## DIRECTIONS FOR THIS TASK
Copy out the passage below on the mock-data experiment word for word.

## SELECTED PASSAGE
..............................

In this experiment,  both $t_x $ and $t_y$ in equation \ref{transformation} are drawn from uniform distribution ${\mathcal {U}}(0,1)$ pixels and $\theta$ is drawn from ${\mathcal {U}}(0,0.5)$ deg. 
To illustrate how variable sources will be detected in \cpmdiff, one single periodic variable star (modelled by a constant plus a sine function) is injected in the image.
Fig.~\ref{space} shows three snapshots of the mock data and the \cpmdiff\ of different times. 
The \cpm\ modelled the data with precision close to the photon noise ($10^{-4}$), except the injected variable was still preserved in the difference image. 
Fig.~\ref{space_lc} shows the light curve of the injected variable star and the recovered light curve by co-adding the pixels in a $7\times 7$ patch around the source star.
The choice of the aperture size is not optimal but big enough to include all the flux from the source star. 
There is no PSF and flat-field information used in extracting the light curve. 
Therefore the photometry is not optimal and is only intended for demonstration.

..............................

## MATERIAL
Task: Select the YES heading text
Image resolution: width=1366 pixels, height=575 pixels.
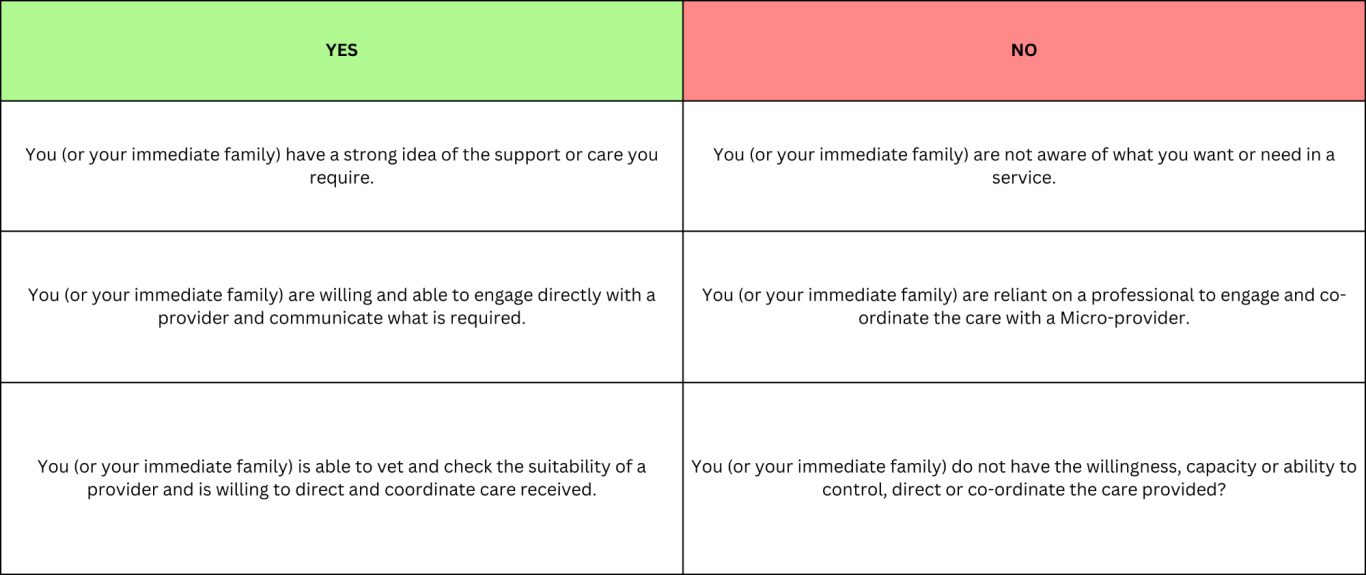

..............................

## THE REPLY
In this experiment,  both $t_x $ and $t_y$ in equation \ref{transformation} are drawn from uniform distribution ${\mathcal {U}}(0,1)$ pixels and $\theta$ is drawn from ${\mathcal {U}}(0,0.5)$ deg. 
To illustrate how variable sources will be detected in \cpmdiff, one single periodic variable star (modelled by a constant plus a sine function) is injected in the image.
Fig.~\ref{space} shows three snapshots of the mock data and the \cpmdiff\ of different times. 
The \cpm\ modelled the data with precision close to the photon noise ($10^{-4}$), except the injected variable was still preserved in the difference image. 
Fig.~\ref{space_lc} shows the light curve of the injected variable star and the recovered light curve by co-adding the pixels in a $7\times 7$ patch around the source star.
The choice of the aperture size is not optimal but big enough to include all the flux from the source star. 
There is no PSF and flat-field information used in extracting the light curve. 
Therefore the photometry is not optimal and is only intended for demonstration.